The observer should be conservative and evidence-first. It should inspect:

  • active graphical sessions via loginctl
  • compositor/display-manager state
  • compute.target and vllm.service
  • studio-local-policy.service
  • PipeWire/JACK/REAPER indicators
  • NVIDIA process/VRAM evidence where available
  • controller lock/transition marker
  • last failed transition marker

Output should support plain mode for scripts and JSON for status/debug:

{
  "observed_state": "desktop",
  "confidence": "high",
  "degraded": false,
  "signals": {
    "graphical_session_active": true,
    "compute_target_active": false,
    "vllm_active": false,
    "studio_policy_active": false
  },
  "conflicts": [],
  "timestamp": "..."
}

Classification rule: if signals conflict, report transitioning, degraded-*, or failed-transition; do not pretend the desired target was reached.

Guard Layout

  • Guards are standalone scripts or subcommands.
  • Exit codes:
    • 0: pass
    • 10-19: policy block
    • 20+: execution/check error
  • Each guard emits structured JSON or stable key/value output.
  • Guards should check one thing each.

Initial guard set:

  • check_audio_idle: REAPER/PipeWire/JACK activity blocks compute.
  • check_graphical_session_terminable: pre-action check before killing GUI.
  • check_gpu_display_released: post-action validation after GUI teardown.
  • check_vllm_drainable: compute -> desktop.
  • check_compute_capability_local: placement check.
  • check_studio_capability_local: blocks studio-local if externalized.
  • check_memory_headroom: avoids launching compute under obvious pressure.
  • check_persistence_paths_ready: model store/runtime paths exist and are writable.

First Milestone

The smallest bootable milestone should be narrower than “all modes implemented.”

Goal: boot the flake-managed workstation into desktop, expose the control plane, and prove an observable/auditable desktop baseline before deep workload switching.

  1. Generate real hardware config into hosts/workstation/hardware-configuration.nix.

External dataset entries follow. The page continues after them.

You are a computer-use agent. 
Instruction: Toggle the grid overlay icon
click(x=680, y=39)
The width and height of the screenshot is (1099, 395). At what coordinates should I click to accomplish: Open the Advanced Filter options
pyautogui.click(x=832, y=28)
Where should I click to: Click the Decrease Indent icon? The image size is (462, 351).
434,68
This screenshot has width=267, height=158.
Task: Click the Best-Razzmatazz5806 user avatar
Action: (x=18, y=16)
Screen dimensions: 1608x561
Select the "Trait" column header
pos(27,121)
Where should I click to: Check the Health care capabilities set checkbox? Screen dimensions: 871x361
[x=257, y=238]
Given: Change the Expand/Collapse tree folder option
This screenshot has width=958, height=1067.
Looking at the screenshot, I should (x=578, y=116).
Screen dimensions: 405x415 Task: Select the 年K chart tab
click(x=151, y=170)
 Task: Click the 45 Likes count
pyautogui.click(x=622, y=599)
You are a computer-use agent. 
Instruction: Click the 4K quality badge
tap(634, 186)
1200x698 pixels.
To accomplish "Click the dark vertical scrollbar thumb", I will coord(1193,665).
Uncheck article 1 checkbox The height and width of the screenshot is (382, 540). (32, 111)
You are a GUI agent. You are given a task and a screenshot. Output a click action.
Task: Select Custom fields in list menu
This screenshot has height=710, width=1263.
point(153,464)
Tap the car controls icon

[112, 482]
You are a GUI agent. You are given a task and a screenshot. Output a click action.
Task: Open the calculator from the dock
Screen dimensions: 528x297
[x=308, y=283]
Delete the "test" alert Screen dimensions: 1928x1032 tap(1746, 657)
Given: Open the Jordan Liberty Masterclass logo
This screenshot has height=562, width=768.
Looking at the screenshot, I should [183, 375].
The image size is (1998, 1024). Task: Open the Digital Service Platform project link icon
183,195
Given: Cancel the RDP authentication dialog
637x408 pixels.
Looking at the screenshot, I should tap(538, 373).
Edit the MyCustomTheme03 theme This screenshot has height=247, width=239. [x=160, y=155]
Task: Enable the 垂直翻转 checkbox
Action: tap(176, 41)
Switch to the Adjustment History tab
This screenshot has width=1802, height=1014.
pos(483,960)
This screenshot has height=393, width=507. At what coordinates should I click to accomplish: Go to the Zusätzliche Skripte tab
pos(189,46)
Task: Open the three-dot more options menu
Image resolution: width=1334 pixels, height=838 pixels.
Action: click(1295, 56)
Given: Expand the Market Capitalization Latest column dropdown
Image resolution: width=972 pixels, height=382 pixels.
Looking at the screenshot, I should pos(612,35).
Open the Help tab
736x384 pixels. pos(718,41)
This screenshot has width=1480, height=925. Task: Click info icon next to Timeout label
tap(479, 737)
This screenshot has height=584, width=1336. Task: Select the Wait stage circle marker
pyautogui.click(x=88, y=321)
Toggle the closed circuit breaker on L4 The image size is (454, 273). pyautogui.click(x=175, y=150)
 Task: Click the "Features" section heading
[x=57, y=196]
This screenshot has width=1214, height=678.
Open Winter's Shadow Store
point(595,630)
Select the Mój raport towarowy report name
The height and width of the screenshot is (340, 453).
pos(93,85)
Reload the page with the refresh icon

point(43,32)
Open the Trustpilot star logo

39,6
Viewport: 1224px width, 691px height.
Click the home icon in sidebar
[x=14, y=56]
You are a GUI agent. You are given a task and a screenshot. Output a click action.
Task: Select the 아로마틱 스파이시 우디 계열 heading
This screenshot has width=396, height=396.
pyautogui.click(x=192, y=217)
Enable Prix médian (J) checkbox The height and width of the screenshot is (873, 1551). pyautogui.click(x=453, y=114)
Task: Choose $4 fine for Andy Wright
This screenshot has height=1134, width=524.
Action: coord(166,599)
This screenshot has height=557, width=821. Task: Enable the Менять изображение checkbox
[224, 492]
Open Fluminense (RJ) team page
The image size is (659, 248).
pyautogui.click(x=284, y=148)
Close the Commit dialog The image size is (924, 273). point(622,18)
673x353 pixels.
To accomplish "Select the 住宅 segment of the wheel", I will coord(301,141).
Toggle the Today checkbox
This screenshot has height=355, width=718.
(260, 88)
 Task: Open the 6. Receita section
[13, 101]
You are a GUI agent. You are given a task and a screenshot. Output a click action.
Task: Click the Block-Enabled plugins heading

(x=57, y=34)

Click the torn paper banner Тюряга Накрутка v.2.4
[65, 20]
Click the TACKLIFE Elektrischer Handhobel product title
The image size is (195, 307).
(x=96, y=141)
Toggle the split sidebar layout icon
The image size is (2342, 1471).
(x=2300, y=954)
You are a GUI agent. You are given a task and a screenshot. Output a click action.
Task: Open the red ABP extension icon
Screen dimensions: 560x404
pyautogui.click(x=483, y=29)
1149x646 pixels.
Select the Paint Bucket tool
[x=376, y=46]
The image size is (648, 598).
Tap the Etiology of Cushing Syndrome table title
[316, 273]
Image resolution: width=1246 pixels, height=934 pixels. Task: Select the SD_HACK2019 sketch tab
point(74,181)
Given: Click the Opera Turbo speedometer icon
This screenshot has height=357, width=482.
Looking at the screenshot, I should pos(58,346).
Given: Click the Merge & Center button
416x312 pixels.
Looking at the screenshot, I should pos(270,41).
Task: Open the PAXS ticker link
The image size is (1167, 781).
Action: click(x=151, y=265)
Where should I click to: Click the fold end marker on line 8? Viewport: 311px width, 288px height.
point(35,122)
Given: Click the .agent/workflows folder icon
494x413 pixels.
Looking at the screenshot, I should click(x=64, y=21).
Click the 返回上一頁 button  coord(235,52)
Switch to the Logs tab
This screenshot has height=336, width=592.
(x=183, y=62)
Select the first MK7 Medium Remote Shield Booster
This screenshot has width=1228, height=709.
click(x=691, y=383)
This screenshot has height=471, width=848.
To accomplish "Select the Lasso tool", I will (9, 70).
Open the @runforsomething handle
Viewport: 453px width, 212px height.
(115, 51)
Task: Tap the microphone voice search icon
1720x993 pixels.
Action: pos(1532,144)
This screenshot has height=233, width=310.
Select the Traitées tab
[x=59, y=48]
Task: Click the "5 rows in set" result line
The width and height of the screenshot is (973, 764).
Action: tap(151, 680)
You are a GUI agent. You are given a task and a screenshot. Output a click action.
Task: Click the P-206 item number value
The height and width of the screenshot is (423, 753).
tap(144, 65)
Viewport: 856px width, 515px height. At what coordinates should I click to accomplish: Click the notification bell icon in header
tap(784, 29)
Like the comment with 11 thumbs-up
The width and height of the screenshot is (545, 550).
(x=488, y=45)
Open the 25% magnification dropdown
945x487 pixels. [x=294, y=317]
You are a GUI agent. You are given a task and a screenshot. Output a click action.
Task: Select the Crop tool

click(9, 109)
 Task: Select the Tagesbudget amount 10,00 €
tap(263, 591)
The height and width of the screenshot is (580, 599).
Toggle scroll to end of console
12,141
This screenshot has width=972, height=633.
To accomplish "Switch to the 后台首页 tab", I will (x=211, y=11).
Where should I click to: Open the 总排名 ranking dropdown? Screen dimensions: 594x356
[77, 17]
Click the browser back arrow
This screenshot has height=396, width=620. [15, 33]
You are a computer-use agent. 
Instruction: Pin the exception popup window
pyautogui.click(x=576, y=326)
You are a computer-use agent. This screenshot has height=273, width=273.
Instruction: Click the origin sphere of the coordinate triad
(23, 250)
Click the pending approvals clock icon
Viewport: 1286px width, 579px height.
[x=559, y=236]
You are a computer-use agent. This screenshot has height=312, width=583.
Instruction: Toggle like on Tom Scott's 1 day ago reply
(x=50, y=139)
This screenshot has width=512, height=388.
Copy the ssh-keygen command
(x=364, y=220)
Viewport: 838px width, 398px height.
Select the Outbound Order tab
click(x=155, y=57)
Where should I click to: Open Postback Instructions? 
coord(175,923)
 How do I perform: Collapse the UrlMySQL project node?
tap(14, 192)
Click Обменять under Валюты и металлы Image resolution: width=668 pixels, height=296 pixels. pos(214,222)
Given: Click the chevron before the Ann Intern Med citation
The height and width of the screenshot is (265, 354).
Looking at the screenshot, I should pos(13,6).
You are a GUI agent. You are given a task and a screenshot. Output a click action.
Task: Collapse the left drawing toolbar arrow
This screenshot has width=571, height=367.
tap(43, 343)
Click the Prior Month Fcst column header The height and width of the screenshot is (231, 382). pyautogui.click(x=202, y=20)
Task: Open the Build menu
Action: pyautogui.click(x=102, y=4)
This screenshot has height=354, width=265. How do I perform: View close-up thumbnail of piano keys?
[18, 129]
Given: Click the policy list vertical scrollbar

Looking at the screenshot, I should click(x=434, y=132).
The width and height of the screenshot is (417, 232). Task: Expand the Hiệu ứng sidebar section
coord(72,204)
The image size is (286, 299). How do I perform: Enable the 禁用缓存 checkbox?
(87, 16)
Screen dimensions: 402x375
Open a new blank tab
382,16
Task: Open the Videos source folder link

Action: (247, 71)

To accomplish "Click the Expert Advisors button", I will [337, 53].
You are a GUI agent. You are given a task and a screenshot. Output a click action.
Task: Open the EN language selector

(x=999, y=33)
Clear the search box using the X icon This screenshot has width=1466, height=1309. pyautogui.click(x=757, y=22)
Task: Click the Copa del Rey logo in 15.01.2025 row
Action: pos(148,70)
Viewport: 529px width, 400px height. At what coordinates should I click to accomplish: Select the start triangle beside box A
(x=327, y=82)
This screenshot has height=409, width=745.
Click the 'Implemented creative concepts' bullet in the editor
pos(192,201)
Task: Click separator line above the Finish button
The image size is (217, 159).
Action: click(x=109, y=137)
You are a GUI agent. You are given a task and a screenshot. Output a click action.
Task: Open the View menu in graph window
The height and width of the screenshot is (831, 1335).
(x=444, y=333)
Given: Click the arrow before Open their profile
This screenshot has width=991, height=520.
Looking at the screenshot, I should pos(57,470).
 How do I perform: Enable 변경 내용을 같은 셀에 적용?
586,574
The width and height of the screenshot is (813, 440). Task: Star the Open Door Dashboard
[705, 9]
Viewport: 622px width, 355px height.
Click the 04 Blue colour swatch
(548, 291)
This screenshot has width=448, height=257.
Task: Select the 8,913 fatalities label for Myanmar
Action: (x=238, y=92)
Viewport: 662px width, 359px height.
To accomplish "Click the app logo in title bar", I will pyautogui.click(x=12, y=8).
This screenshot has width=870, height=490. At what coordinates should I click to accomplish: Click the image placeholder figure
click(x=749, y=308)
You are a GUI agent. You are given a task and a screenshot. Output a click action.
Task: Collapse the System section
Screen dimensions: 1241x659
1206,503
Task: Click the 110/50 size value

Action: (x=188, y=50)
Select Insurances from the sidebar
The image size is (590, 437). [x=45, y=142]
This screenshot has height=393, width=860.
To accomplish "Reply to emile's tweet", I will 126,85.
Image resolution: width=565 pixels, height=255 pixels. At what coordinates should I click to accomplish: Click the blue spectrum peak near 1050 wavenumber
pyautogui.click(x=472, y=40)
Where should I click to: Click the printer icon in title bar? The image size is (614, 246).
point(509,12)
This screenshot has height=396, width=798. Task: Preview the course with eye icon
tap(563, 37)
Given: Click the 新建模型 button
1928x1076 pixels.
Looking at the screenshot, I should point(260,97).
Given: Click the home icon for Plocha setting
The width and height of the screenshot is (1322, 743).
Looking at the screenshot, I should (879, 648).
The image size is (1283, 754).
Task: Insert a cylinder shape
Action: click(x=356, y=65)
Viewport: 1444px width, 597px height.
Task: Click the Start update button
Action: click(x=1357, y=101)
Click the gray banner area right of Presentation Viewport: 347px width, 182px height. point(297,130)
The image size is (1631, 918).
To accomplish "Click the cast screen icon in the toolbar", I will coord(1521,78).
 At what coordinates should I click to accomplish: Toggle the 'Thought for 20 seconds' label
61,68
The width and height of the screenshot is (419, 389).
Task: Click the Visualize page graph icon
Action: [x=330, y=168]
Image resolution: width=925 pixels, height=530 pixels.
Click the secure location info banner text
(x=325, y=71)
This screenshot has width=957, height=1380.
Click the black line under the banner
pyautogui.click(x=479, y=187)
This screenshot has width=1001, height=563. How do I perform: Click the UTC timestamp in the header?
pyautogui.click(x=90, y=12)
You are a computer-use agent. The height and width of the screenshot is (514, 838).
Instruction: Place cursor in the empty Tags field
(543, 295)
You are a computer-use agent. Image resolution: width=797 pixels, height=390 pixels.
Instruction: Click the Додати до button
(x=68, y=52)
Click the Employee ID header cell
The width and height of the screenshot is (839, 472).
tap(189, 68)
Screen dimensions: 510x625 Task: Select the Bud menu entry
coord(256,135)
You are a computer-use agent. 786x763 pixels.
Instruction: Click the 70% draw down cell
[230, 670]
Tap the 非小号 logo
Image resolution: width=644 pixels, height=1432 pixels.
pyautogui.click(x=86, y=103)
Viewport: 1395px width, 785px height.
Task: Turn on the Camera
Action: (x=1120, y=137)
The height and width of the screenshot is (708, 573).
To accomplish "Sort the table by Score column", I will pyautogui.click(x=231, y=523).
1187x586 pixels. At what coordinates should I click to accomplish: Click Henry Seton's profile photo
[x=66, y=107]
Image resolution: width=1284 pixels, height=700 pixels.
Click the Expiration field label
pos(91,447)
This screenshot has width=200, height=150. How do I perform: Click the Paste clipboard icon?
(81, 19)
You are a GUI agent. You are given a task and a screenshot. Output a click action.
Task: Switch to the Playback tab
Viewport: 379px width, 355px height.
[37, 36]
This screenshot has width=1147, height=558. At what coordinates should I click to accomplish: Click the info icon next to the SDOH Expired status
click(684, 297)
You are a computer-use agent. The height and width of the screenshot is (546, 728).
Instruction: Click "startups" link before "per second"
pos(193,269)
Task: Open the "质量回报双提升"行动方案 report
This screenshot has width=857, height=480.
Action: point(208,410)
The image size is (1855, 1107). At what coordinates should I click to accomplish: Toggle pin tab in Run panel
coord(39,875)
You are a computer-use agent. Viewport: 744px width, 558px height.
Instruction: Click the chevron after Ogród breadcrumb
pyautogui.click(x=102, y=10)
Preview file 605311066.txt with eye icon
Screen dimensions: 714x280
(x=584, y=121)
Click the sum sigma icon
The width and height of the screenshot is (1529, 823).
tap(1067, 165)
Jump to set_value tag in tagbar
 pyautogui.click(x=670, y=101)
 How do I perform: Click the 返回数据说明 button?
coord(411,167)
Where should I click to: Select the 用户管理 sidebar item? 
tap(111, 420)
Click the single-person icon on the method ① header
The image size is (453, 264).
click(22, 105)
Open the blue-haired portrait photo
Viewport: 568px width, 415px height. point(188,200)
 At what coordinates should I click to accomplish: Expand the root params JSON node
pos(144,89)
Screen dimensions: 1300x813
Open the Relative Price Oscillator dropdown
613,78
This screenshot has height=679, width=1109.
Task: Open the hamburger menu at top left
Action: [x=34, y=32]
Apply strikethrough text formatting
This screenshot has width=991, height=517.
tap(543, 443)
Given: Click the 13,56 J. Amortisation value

  2. Confirm host options:

    • dubnium.boot.defaultMode = "desktop"
    • dubnium.hardware.presentGpus
    • dubnium.hardware.displayGpu
    • dubnium.hardware.computeGpus
    • vLLM disabled or compute-only
    • studio placement set to local only if local audio is still intended
  3. Build without switching:

    sudo nixos-rebuild build --flake .#workstation
    
  4. Switch only after evaluation succeeds:

    sudo nixos-rebuild switch --flake .#workstation
    
  5. Verify boot/control-plane files:

    mode status
    mode current
    mode desired
    sudo ls -la /run/mode-controller
    
  6. Verify systemd skeleton:

    systemctl status desktop.target
    systemctl status compute.target
    systemctl status studio-local-policy.service
    systemctl status audio-priority.service
    systemctl status vllm.service
    
  7. Prove observer honesty:

    • In desktop, mode current should say desktop.
    • vllm.service should be inactive.
    • studio-local-policy.service should be inactive unless requested.
    • If evidence conflicts, status should show conflict/degraded/failed rather than silently reporting success.
  8. Test the safe overlay first:

    sudo mode request studio-local
    mode status
    sudo mode request desktop
    mode status
    
  9. Only then test desktop -> compute with vLLM either disabled, stubbed, or known-good:

    sudo mode request compute
    mode status
    sudo mode request desktop
    mode status
    
  10. Milestone success criteria:

    • The machine boots from the flake.
    • mode status/current/desired work.
    • Desired/current separation is visible.
    • The controller lock prevents concurrent transitions.
    • Guard failures are reported distinctly from execution errors.
    • desktop -> studio-local -> desktop works as an overlay.
    • desktop -> compute -> desktop either works or fails with a clear guard/action/post-observation reason.
    • No failed transition is reported as a successful target mode.

The next milestone after that should be a real desktop <-> compute control loop with vLLM active, structured audit records, rollback to desktop, and explicit degraded-compute thresholds.